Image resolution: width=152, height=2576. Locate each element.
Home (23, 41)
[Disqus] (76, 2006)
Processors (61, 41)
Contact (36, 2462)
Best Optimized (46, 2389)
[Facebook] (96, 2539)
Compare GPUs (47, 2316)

════════

Retype the records above in full, matching each line exactly.

Image resolution: width=152, height=2576. Locate each element.
Home (23, 41)
[Disqus] (76, 2006)
Processors (61, 41)
Contact (36, 2462)
Best Optimized (46, 2389)
[Facebook] (96, 2539)
Compare GPUs (47, 2316)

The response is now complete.